The ts_buffer_pool module implements a thread-safe, allocation-free buffer recycling system for scheduler pipelines. It solves the critical problem of efficient I/O buffer management in high-throughput environments by:
- Pre-allocating all buffers upfront - Eliminates allocation overhead in hot paths
- Per-worker local caching - Reduces contention by giving each worker its own queue
- Global fallback queue - Handles non-worker threads (I/O completions, external callers)
- Work-conserving stealing - Prevents starvation by allowing non-worker threads to steal from idle worker queues
- RAII guarantees - Automatic buffer return via
Droptrait, preventing leaks
The pool is used by both local and remote scheduler paths. In the current remote pipeline (crates/scanner-scheduler/src/scheduler/remote.rs), it is configured with workers=1 and local_queue_cap=1, so behavior is mostly global-queue based.
Standard allocation (Vec::with_capacity, Box::new) has unavoidable costs in performance-critical code:
- System call overhead - Memory allocator lock contention
- Cache misses - New allocations fragment memory
- Garbage collection pressure - Freed buffers may be coalesced/defragmented
The remote backend needs to process 64KB chunks at line rates. Pooling amortizes the cost of buffer creation (one-time, at startup) across millions of acquisitions.
A naive single global queue creates a bottleneck:
Global Queue (1)
↓
All 8 workers contend on same lock/CAS
Millions of operations → severe cache bouncing
Per-worker local queues enable thread-local allocation when the worker acquires its own buffer:
Worker 0 Local Worker 1 Local ... Worker 7 Local
↓ ↓ ↓
Fast (no lock) Fast (no lock) Fast (no lock)
↓ ↓ ↓
Global Queue (fallback)
↓
I/O completions, external calls
Performance benefit: ~5-10ns per worker acquire vs. ~50-100ns on global queue under contention.
Consider this scenario:
Time T=0: Pool initialized, buffers pre-distributed to worker locals
Time T=1: Worker 0 acquires 2 buffers, returns 1
All 2 of Worker 0's local queue slots filled → can't take more from local
Time T=2: I/O completion handler (non-worker thread) needs a buffer
Global queue empty (all buffers in worker locals or in-flight)
Without stealing: STARVATION
With stealing: Handler scans worker locals, finds available buffer
Stealing is O(workers) cost but only executed when global is empty (rare in steady state).
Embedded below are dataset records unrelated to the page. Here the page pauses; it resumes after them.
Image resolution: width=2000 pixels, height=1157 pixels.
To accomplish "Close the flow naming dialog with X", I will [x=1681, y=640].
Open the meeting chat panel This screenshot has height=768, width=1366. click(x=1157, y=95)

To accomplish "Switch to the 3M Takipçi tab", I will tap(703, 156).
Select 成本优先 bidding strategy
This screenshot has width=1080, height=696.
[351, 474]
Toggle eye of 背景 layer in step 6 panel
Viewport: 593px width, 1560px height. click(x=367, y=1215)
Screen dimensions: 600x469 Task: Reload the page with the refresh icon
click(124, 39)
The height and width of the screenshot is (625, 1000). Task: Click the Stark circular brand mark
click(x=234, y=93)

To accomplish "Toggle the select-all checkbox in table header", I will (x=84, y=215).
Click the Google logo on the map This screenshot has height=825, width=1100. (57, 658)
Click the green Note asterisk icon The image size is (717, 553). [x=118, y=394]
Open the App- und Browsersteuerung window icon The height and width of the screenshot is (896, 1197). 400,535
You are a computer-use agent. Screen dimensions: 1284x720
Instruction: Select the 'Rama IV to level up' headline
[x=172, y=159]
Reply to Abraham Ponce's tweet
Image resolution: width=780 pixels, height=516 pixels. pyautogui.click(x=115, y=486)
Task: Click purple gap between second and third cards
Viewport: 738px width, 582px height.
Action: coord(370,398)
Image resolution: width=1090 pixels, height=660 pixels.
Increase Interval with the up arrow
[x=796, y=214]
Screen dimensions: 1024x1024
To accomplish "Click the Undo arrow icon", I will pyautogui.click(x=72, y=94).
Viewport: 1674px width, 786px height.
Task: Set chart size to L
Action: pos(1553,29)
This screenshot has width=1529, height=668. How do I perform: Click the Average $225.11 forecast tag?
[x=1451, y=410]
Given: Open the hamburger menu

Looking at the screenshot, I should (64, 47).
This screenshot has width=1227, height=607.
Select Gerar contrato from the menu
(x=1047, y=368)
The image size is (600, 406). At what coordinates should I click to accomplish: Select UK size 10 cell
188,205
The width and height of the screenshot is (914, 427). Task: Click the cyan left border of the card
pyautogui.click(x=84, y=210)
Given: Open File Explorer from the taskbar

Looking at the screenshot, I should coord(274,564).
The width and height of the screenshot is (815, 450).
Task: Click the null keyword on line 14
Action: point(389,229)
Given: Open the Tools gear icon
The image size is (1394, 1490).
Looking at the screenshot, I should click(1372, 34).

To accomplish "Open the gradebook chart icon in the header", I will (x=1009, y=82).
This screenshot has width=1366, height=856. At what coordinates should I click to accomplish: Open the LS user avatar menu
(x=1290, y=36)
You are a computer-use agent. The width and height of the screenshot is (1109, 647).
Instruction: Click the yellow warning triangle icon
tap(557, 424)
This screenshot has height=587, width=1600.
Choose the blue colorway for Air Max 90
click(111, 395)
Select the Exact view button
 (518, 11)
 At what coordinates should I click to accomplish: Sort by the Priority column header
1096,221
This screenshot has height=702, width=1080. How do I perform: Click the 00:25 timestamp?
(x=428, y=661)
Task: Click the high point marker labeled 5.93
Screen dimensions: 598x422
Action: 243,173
The guarantee: try_acquire() returns None only when the pool is truly exhausted (all buffers in-flight).
Pooled buffers are long-lived objects that can be moved between threads. Manual return is error-prone:
// Without RAII: easy to leak on early return
fn process_chunk(pool: &TsBufferPool) -> Result<()> {
let buf = pool.acquire();
do_work(&buf)?; // Returns early on error
pool.release_box(buf); // Never reached!
}
// With RAII: guaranteed return
fn process_chunk(pool: &TsBufferPool) -> Result<()> {
let buf = pool.acquire();
do_work(&buf)?; // buf dropped here on error, automatically returned
}On pool creation, buffers are pre-distributed from the global queue to worker locals to reduce cold-start contention:
pub fn new(cfg: TsBufferPoolConfig) -> Self {
let global = ArrayQueue::new(cfg.total_buffers);
// 1. Fill global with all buffers
for _ in 0..cfg.total_buffers {
let buf = vec![0u8; cfg.buffer_len].into_boxed_slice();
global.push(buf).expect("...");
}
// 2. Seed worker locals from global
for local in locals.iter() {
for _ in 0..cfg.local_queue_cap {
if let Some(buf) = global.pop() {
local.push(buf).ok();
}
}
}
}Memory layout after pre-seeding:
Config: 4 workers, 2 local_queue_cap, 12 total_buffers
Before seeding:
Global: [B0, B1, B2, ..., B11] (12 buffers)
Locals: [] [] [] []
After seeding:
Global: [B8, B9, B10, B11] (4 remaining)
Locals: [B0, B1] [B2, B3] [B4, B5] [B6, B7] (8 distributed)
try_acquire() {
// Fast path (5-10ns on worker thread)
if on_worker_thread {
if local_queue.pop() {
return buffer ← Fast: no lock, TLS lookup only
}
}
// Fallback (20-50ns, still lock-free via CAS)
if global_queue.pop() {
return buffer
}
// Steal path (O(workers), only when global empty)
for each worker_local {
if worker_local.pop() {
return buffer
}
}
return None ← Only when truly exhausted
}
Current wiring note: the worker-local fast path requires threads to set
worker_id TLS (set_current_worker_id(Some(id))). The function is defined
and exported from scheduler/worker_id.rs but no production call site
currently invokes it, so production routing is typically global pop then
steal. Any future executor or backend that calls set_current_worker_id
for its worker threads will automatically activate the per-worker fast path.
release_box(buf) {
// Fast path (5-10ns on worker thread)
if on_worker_thread {
if local_queue.push(buf) == Ok(()) {
return ← Preferred: stays in worker's cache
}
// Local queue full, fall through
}
// Fallback (20-50ns)
if global_queue.push(buf) == Ok(()) {
return ← Always succeeds within capacity
}
panic!("double-release or accounting bug")
}
Configuration trade-offs:
| Configuration | Consequence |
|---|---|
total_buffers < workers * local_queue_cap |
Workers cannot all fill their local caches simultaneously; global becomes bottleneck |
total_buffers == workers * local_queue_cap |
Tight sizing; non-worker threads must always steal |
total_buffers > workers * local_queue_cap |
Healthy global reserve; non-worker threads rarely steal |
Recommended sizing:
buffer_len: Match your I/O chunk size (e.g., 64KB for file scanning)total_buffers:workers * local_queue_cap * 1.25(25% global reserve)local_queue_cap: 4-8 (small to prevent hoarding)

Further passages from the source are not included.